It’s making the rounds. Today it’s John Kostrzewa, Assistant Managing Editor of The Providence Journal, arguing the necessity of natural gas and its pipelines with his “Why R.I.’s economy needs a natural-gas pipeline”. And my response, below, which allowed me to dig a little deeper into these matters than I had time to do yesterday with the same kind of response for Massachusetts. The thing about the response for Rhode Island was that the character count for a response is severely constrained, meaning I could not document as many of my assertions as I would have liked. I have included them in the post below.
Mr Kostrzewa piles on to the usual arguments supporting the expansion of natural gas in New England, this time focussing upon Rhode Island. Prices are high because there’s insufficient energy. Electricity prices are high, especially in winter because there’s insufficient natural gas. Businesses need energy for growth, and most importantly for creating jobs. Natural gas produces jobs.
All these are myths.
The fundamental fact about prices for a kilowatt-hour (“KWh”) of electricity in New England is that, per person, we use less electricity. The expenses of the inefficient and old grids dating from the 20th century are spread over fewer KWh, so cost per KWh is higher. If total cost of electricity paid per month is compared with other states, efficient New England and Rhode Island ride pretty low.

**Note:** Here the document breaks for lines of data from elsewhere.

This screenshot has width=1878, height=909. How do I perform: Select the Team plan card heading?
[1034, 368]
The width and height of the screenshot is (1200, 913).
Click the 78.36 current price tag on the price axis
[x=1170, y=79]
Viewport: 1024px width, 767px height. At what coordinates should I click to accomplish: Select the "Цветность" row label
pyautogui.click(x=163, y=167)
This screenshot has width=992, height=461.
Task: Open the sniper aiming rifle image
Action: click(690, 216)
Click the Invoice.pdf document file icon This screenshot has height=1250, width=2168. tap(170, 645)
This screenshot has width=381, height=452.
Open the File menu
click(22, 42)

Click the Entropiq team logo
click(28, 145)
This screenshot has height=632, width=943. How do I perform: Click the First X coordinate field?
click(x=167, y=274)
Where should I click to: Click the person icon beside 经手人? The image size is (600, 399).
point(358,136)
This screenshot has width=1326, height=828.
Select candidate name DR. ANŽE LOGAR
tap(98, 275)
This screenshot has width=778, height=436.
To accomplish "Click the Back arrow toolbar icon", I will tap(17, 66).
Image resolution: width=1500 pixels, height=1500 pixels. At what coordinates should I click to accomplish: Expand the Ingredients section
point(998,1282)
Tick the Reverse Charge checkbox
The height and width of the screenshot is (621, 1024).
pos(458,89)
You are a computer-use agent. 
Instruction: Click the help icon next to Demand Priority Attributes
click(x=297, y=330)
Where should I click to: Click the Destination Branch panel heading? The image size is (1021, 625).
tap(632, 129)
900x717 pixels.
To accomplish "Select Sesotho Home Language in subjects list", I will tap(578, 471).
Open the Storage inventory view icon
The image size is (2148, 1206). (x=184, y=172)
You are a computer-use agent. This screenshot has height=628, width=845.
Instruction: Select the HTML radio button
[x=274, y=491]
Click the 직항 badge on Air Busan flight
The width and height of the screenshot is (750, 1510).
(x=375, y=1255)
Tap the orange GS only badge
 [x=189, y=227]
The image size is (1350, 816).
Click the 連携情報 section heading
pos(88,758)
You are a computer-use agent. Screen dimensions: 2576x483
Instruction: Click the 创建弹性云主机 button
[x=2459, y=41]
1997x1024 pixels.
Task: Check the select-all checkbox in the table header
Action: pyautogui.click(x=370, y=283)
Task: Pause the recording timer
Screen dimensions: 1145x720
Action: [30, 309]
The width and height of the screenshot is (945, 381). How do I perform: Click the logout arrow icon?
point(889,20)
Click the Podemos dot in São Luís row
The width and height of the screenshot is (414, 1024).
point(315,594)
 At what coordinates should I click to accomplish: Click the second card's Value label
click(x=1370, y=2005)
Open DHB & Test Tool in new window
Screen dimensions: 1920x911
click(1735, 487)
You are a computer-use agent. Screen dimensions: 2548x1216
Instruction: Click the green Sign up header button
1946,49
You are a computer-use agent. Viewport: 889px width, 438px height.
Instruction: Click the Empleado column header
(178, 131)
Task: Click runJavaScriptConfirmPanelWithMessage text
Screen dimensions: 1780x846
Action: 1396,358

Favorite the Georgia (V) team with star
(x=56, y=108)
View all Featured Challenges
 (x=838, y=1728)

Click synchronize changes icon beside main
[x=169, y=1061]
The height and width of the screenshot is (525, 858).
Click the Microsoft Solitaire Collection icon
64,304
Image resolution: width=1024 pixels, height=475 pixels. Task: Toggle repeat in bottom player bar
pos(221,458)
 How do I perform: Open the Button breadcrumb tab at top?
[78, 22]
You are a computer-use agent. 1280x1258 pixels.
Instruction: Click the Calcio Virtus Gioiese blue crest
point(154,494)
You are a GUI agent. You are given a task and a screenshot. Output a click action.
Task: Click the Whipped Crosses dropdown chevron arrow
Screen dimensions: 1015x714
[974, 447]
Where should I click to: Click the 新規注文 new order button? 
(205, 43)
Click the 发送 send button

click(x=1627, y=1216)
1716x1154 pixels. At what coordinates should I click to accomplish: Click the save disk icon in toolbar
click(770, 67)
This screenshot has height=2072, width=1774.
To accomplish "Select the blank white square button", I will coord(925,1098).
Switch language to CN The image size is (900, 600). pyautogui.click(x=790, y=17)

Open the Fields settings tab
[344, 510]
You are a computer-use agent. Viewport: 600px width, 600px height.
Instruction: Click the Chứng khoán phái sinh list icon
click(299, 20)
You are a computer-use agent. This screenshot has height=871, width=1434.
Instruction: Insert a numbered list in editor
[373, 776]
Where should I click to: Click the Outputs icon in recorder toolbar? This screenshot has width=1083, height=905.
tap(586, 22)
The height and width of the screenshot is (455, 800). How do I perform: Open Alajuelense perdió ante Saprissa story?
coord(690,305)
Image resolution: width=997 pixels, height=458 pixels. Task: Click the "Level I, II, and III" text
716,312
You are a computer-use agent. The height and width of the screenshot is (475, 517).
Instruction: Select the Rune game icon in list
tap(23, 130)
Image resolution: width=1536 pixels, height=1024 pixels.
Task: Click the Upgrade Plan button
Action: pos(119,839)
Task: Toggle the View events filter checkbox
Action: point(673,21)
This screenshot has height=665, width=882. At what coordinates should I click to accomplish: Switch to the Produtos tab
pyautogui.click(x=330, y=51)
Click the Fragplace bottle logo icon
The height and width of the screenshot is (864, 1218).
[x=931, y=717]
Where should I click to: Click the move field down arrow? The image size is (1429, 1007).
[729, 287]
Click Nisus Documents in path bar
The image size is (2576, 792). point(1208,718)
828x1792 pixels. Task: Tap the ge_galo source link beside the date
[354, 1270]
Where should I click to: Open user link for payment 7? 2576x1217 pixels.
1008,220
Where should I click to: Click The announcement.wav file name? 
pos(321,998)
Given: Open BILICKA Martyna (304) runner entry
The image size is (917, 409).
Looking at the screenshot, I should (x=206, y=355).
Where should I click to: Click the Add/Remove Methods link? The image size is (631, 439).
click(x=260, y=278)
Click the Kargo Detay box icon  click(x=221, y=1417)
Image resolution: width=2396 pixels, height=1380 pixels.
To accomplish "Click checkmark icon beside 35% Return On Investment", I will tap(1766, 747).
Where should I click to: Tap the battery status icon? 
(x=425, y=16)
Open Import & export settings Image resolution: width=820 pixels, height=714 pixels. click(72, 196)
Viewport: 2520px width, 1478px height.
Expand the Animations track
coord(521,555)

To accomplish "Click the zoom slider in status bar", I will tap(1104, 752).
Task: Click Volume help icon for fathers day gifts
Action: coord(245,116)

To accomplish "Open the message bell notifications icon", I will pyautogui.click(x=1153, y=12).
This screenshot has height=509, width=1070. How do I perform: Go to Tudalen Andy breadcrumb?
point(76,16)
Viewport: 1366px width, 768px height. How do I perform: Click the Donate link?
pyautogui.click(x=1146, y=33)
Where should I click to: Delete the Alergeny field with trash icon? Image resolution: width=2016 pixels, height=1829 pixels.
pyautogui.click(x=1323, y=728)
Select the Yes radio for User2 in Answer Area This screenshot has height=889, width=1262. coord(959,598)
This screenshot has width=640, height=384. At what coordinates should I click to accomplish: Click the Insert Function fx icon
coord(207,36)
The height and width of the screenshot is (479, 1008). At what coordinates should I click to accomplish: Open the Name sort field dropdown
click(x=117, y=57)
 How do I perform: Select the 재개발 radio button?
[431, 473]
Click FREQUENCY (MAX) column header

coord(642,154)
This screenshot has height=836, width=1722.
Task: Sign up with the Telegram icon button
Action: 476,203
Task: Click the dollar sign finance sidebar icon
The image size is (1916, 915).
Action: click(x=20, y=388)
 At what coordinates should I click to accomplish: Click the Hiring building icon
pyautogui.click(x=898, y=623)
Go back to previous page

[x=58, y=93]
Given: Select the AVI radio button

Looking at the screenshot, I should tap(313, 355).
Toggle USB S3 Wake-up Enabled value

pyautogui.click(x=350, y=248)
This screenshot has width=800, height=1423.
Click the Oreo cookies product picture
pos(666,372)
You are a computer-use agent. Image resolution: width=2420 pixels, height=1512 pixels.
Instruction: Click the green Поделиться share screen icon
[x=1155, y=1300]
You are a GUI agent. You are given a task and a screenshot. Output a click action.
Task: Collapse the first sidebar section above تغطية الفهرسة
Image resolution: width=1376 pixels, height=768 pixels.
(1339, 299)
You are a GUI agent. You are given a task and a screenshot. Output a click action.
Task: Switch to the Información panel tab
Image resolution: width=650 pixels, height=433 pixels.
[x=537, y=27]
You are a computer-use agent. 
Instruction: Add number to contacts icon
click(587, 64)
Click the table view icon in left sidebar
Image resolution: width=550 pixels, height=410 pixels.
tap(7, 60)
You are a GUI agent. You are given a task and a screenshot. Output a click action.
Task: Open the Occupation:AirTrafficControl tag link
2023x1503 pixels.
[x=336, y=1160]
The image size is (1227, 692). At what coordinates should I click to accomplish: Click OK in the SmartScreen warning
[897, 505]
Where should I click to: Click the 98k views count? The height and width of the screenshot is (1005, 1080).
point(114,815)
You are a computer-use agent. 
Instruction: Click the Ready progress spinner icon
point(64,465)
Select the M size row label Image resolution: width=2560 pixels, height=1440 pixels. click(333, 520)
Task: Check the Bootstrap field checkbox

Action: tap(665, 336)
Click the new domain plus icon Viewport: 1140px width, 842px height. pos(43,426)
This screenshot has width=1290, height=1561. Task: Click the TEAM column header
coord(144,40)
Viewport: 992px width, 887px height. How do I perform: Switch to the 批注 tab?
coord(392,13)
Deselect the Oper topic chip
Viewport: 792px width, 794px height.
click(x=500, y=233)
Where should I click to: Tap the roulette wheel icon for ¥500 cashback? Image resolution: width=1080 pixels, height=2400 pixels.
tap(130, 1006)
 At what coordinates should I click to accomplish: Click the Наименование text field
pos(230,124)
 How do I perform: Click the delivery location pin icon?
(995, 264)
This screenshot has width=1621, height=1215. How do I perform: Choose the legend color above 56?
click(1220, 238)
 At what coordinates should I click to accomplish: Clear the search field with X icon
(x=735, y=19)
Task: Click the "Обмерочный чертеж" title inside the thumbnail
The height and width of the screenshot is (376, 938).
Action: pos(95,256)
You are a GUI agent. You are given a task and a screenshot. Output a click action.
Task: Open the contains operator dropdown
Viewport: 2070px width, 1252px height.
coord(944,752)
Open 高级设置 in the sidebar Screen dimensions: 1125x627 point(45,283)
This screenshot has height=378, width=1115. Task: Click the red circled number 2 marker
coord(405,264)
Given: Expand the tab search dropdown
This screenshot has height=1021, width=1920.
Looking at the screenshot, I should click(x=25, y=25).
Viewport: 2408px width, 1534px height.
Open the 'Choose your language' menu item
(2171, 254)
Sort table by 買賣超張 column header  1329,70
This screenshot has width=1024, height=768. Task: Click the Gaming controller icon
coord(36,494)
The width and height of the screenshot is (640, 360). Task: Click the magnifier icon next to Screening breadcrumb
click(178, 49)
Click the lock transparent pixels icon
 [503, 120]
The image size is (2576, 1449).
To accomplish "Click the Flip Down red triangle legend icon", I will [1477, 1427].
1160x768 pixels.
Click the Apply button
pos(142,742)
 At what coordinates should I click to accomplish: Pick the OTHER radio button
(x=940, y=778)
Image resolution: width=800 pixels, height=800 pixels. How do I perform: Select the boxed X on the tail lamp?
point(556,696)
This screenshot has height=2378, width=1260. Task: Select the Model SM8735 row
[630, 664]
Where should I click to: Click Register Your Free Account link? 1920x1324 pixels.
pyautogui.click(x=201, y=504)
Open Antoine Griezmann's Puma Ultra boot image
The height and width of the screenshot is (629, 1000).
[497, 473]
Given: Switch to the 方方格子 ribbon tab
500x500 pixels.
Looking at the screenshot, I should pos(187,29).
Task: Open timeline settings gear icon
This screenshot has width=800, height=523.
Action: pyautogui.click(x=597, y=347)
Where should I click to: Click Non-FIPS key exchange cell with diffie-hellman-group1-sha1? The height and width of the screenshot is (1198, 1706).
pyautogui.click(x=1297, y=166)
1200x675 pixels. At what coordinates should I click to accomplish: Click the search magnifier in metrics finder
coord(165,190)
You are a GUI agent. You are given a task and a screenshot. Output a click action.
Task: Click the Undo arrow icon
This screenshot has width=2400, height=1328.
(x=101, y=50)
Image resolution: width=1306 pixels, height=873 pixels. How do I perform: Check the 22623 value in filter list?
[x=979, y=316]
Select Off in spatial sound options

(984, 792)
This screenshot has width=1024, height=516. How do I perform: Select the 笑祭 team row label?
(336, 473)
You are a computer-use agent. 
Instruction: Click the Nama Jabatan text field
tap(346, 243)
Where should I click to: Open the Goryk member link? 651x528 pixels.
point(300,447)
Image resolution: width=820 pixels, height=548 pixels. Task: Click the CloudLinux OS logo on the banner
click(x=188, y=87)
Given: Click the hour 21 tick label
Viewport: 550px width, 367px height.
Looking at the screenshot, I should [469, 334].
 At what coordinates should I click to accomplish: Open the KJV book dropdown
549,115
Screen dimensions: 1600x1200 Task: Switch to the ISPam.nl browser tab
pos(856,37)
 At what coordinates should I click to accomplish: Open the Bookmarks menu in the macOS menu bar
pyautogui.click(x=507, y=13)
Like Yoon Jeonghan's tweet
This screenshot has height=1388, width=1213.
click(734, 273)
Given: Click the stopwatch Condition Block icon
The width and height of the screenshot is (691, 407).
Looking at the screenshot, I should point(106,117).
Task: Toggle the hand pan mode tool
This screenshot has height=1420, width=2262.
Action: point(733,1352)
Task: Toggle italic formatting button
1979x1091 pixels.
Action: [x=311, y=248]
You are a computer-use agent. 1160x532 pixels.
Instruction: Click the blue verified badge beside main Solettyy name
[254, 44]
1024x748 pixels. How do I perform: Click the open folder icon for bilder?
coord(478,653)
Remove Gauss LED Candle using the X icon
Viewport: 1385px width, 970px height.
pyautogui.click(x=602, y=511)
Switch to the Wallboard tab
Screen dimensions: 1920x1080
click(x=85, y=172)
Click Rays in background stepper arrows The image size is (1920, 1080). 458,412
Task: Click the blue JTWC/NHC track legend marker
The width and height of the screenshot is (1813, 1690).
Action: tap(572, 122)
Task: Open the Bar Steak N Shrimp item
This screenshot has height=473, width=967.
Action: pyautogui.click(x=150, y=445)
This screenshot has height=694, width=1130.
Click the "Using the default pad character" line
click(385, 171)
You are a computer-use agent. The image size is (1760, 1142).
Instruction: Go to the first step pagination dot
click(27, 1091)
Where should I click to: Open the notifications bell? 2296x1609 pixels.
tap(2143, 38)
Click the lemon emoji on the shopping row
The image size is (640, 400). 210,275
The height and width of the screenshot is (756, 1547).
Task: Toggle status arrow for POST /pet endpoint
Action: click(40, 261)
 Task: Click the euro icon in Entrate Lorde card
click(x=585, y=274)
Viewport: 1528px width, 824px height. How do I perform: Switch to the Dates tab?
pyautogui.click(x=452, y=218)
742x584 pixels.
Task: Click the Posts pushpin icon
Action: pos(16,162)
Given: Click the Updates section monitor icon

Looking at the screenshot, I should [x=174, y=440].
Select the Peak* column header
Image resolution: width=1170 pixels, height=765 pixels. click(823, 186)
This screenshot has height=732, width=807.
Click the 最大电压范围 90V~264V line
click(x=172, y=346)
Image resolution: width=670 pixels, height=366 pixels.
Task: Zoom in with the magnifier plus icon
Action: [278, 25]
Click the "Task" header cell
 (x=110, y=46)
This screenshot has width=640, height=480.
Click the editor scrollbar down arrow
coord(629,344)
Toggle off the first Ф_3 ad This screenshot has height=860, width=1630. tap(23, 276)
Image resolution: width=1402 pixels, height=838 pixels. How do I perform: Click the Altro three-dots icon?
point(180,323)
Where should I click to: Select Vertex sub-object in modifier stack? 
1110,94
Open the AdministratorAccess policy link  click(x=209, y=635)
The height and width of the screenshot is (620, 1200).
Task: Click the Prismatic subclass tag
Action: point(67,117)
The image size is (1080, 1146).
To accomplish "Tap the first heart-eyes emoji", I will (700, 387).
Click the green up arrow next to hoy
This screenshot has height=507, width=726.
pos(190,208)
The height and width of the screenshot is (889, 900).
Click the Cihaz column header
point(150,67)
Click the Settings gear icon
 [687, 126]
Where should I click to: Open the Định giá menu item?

The cost for Rhode Island is $107/month, the 11th cheapest in the entire country, compared with D.C. and New Mexico which pay $82/month and $88/month, respectively, and South Carolina and Hawaii which are tied for a whopping $177/mo. Massachusetts pays $115/month and is the 16th cheapest. (These figures are available here.) Natural gas friendly Wyoming also pays $107/month for electricity, and that’s not because electricity per KWh is expensive. It’s not. The U.S. Energy Information Administration (“EIA”) gives it at $.115 per KWh compared with Rhode Island’s $.18 per KWh. Wyoming uses more per person. (Massachusetts electricity costs $.1906 per KWh.)
One might as well argue that natural gas is responsible for the high electric rates, since it provided 94% of Rhode Island’s electricity in 2014 and 95% in 2015. Oil actually increased its share from 2014 to 2015 from 1.4% to 1.5%. Waste-to-energy facilities produce 3%, and renewables a mere 0.4%. How much more gas can Rhode Island use? At most 6%. (See EIA data for all these.) Think building pipelines in Rhode Island are to help Rhode Island? No. This is Spectra/Algonquin madly trying to make up for the setbacks they’ve received on their Access Northeast pipeline project, before FERC shuts them down.
Jobs? Per $1 million invested in solar RI will get over 2x as many jobs as if the same is invested in natural gas. And that’s been corroborated by others.